What are the ingredients that make you return from a holiday relaxed, contented and soul-happy? This topic came up again in our discussion yesterday, as it has often done in the past 18 months.

You would assume that having such busy lives in our everyday would mean that most people would seek some level of relaxation and escapism. But in many cases the contrary is true, with holidays often ‘over-scheduled’. For the desire of memories and Instagram-worthy photos, we ‘enrich’ our trips with sightseeing and activities a plenty.

Family holidays, in particular, seem to be set up now for constant, non-stop, in-your-face entertainment.
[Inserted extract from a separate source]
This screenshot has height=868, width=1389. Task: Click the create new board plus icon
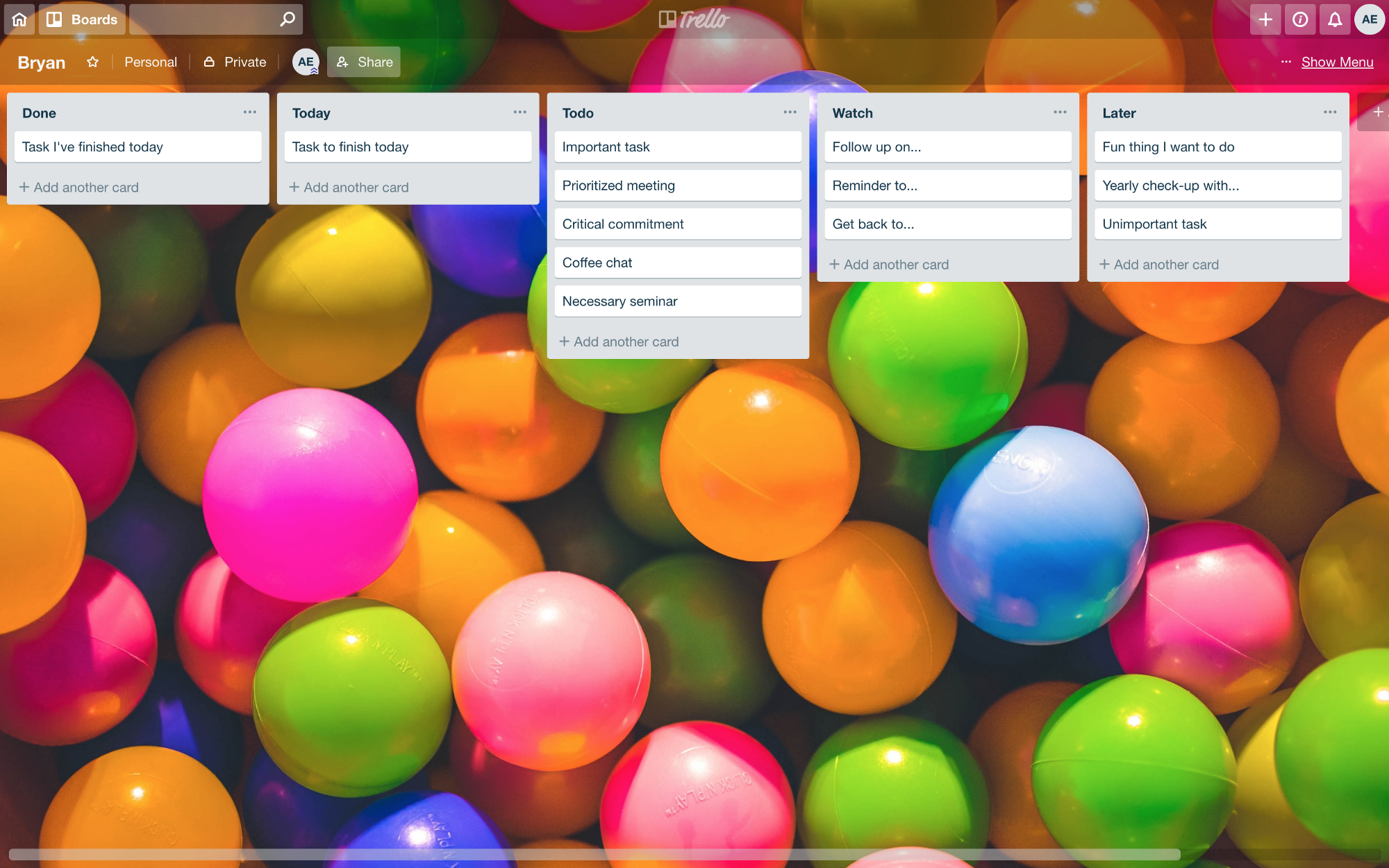coord(1264,18)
Bombard them from the moment they wake with activities, rides, amusements, until they crash out ready to do it all over again the next day. I would be a wealthy woman if I had a dollar for every time friends came back saying ‘I need a holiday to recover from my holiday!’

When we reflect on our own historical holiday planning, as parents of children from the iGeneration (that’s an official thing by the way), we have to admit to being guilty of looking for the types of deals that guarantee all day everyday entertainment. Even our girls, who love being outside and can play happily for hours upon hours without needing anything other than each other’s company, would probably choose Movieworld every time. Can Nature ever compete with the Disney / Marvel / Star Wars / Harry Potter entertainment powerhouses?

It reminds me of a well-known Billy Connollyism, about returning to his beloved native Scotland with his young children, roadtripping and exposing them to the natural wonders, landscapes and beauty of his birth land. At the end, he asked them what they had liked best. The answer? Watching Peppa Pig on the tiny car headrest screens.

So what is the coming-of-age for nature appreciation?

Perhaps, in this age of thrill seeking and constant stimulation, resisting the pull of these action-packed holidays is futile? Don’t get me wrong, we would hands down advocate for the value of holidays that are less pre-packaged and more adventure on your own terms. But we wonder how many families would swap their roller coasters for camp fires, waterparks for wildlife, fortnite for forest bathing, and general over-the-top sensationalism for stillness.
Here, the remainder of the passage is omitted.